Nuevo frente en la guerra de Irán un mes después del anuncio de la tregua fallida

La Voz REDACCIÓN / AGENCIAS

INTERNACIONAL

El presidente del Líbano, Joseph Aoun, junto a Donald Trump en el despacho oval
El presidente del Líbano, Joseph Aoun, junto a Donald Trump en el despacho oval Evelyn Hockstein | REUTERS

Trump avisa que Estados Unidos ordenará nuevos ataques si los hutíes bloquean el mar Rojo y promete «todas las medidas necesarias» para proteger a sus buques

21 jul 2026 . Actualizado a las 21:48 h.

La guerra en Oriente Próximo se expande un mes después del anuncio de la tregua fallida. La advertencia de los rebeldes hutíes de Yemen de imponer un bloqueo inmediato contra los buques vinculados a Arabia Saudí en el mar Rojo está abriendo un nuevo frente. Esta maniobra busca asfixiar la gran alternativa al estrecho de Ormuz, la principal arteria del comercio mundial de petróleo, que ya se encuentra prácticamente bloqueada debido a las hostilidades entre Irán y Estados Unidos. La Guardia Revolucionaria Islámica de Irán informó este martes de que dos buques petroleros se incendiaron al intentar pasar por la zona. Además, el centro de Operaciones de Comercio Marítimo del Reino Unido dio cuenta de otro incidente. La reacción de Washington no se ha hecho esperar. Durante una reunión en la Casa Blanca con su homólogo libanés, Joseph Aoun, el presidente Donald Trump prometió tomar «todas las medidas necesarias» para proteger sus buques. «Hasta ahora no ha sucedido. Podría suceder, pero nosotros nos encargaremos del asunto», aseguró el mandatario, recordando además que Estados Unidos ya ha bombardeado posiciones hutíes en el pasado.
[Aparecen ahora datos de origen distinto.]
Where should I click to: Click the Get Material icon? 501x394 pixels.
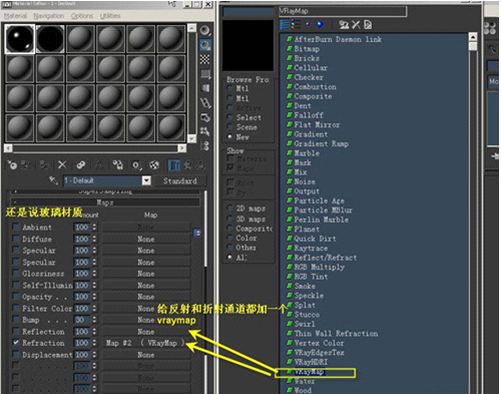tap(12, 165)
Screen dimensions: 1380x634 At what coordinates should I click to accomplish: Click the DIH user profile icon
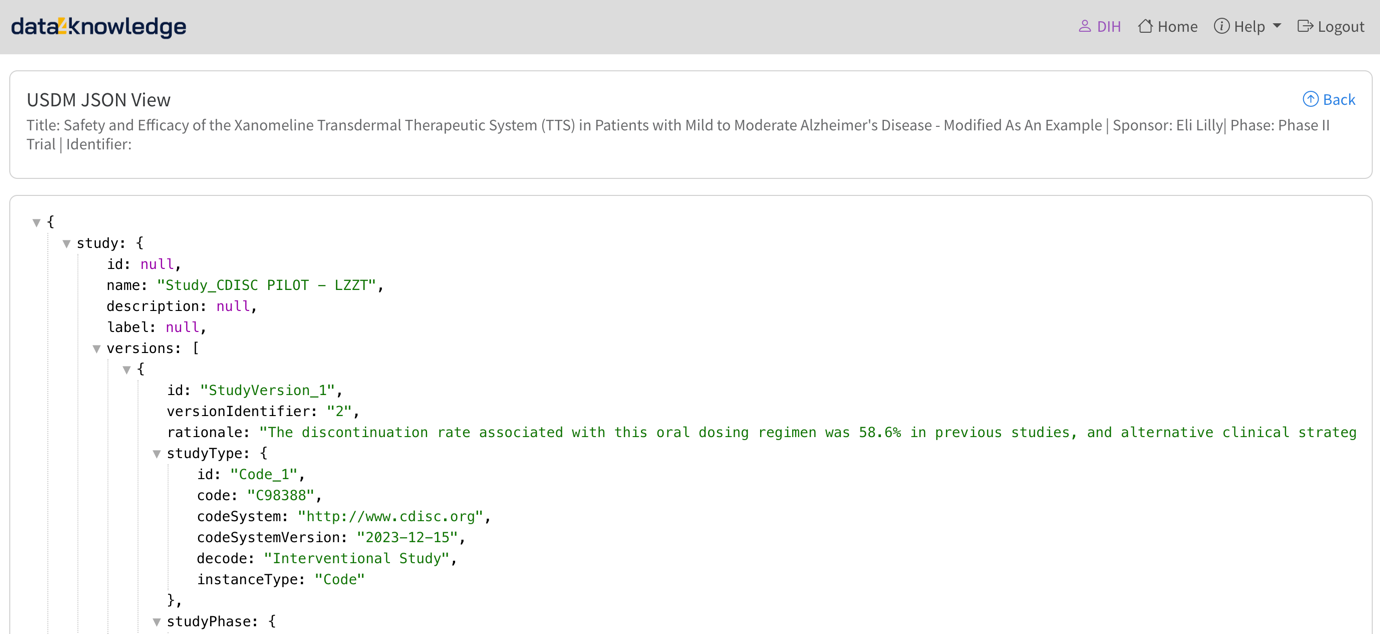(1085, 26)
Sin embargo, la realidad sobre el terreno representa el enfrentamiento directo más grave entre Arabia Saudí y los hutíes desde que iniciaron un proceso de acercamiento respaldado por la ONU en el 2022. En consecuencia, el Consejo de Ministros saudí condenó enérgicamente lo que calificó como «falsas alegaciones de la milicia terrorista» y acusó a los insurgentes de implicarse en el conflicto regional para desestabilizar la zona y romper la relativa calma que había reducido los ataques transfronterizos en los últimos años. Por su parte, el detonante de la furia hutí responde al endurecimiento de las restricciones aplicadas por el reino árabe en sus zonas de control. A esto se suman los recientes ataques aéreos que dañaron las pistas del aeropuerto de Saná, atribuidos a Riad, cuyo objetivo era impedir el aterrizaje de un avión de suministro iraní.
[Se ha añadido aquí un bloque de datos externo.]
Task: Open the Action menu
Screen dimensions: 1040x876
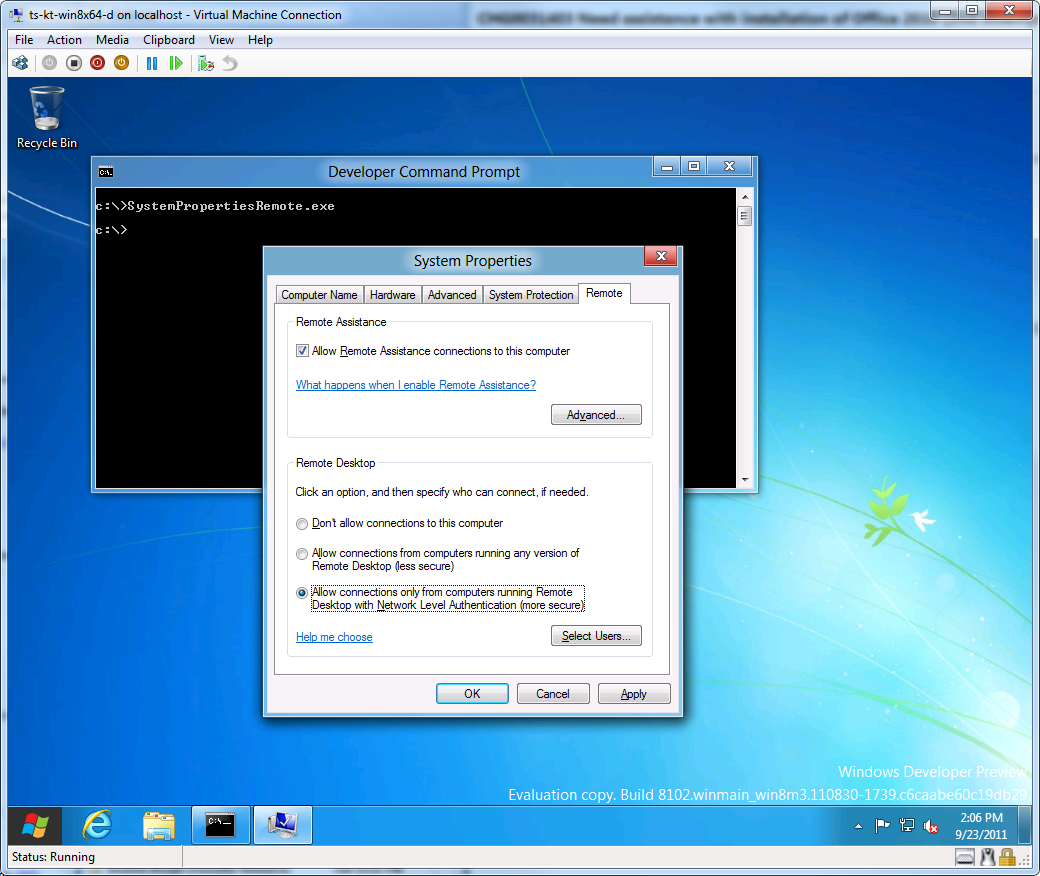Action: [64, 40]
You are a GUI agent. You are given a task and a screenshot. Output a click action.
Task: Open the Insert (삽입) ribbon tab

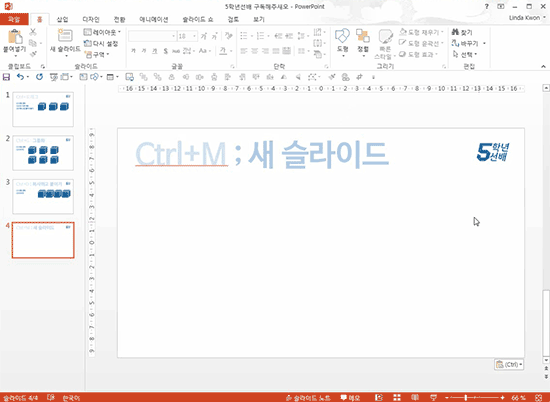click(62, 20)
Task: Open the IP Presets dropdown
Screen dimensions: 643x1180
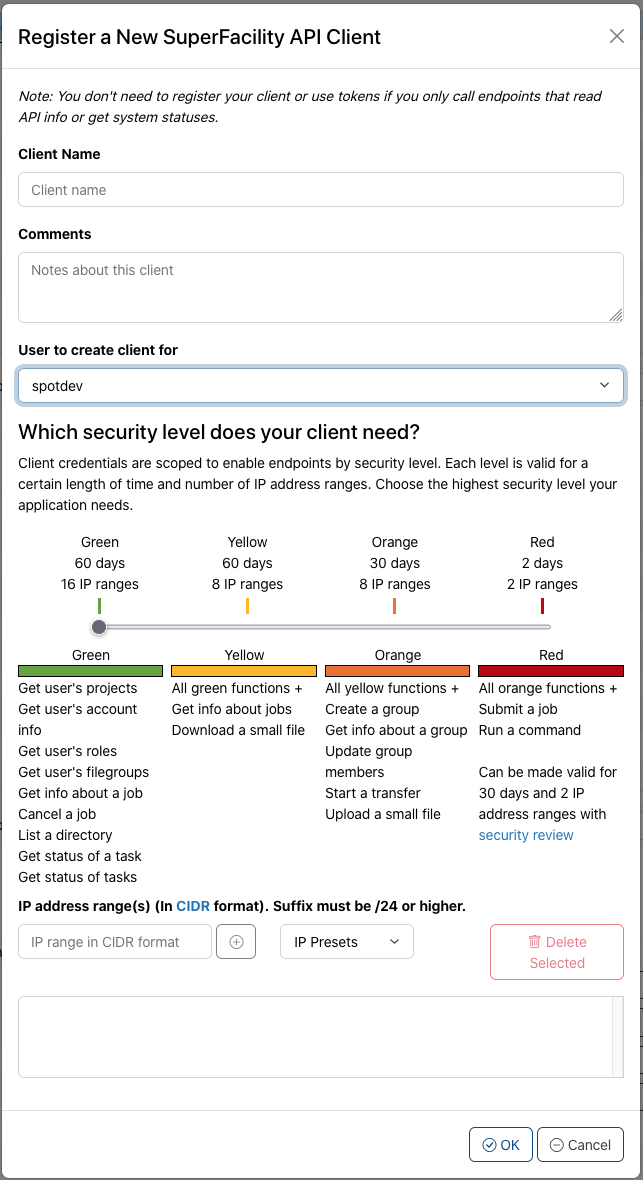Action: click(x=346, y=941)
Así las cosas, el Ministerio de Exteriores de Kuwait convocó este martes al embajador iraní, Mohamed Tutunji, para entregarle una protesta tras el ataque perpetrado contra el petrolero kuwaití Kifan. El navío fue alcanzado mientras transitaba por las convulsas aguas del estrecho, dejando un saldo de varios tripulantes heridos. La ofensiva contra Kuwait se ha trasladado a su propio territorio, que acusa los daños. Las autoridades del país denunciaron que, por cuarto día consecutivo, las fuerzas iraníes atacaron con éxito varias de sus centrales eléctricas y plantas desalinizadoras, provocando graves incendios en sus instalaciones y poniendo en jaque el suministro de energía y agua de la nación.

El Pentágono pide más dinero

En las últimas horas, el Pentágono identificó oficialmente al sargento estadounidense Michael Emmanuel Swinton, de 30 años y originario de Carolina del Norte, como la víctima mortal de la última agresión con drones en los últimos días que ya se ha cobrado la vida de otros dos militares norteamericanos. Esta baja se produjo en una base militar de Irak. Mientras tanto, medios como The Washington Post recuerdan que se está acabando el dinero para la contienda: el secretario de Defensa, Pete Hegseth, y el jefe del Estado Mayor Conjunto, Dan Caine, comparecían el martes ante el Comité de Asignaciones del Senado para pedir fondos militares adicionales. En el otro bando, los iraníes pagan las consecuencias: los alquileres y los precios de la comida acusan una inflación del 134 % en comparación con el año pasado. Por si fuera poco, la moneda nacional alcanzó un mínimo histórico.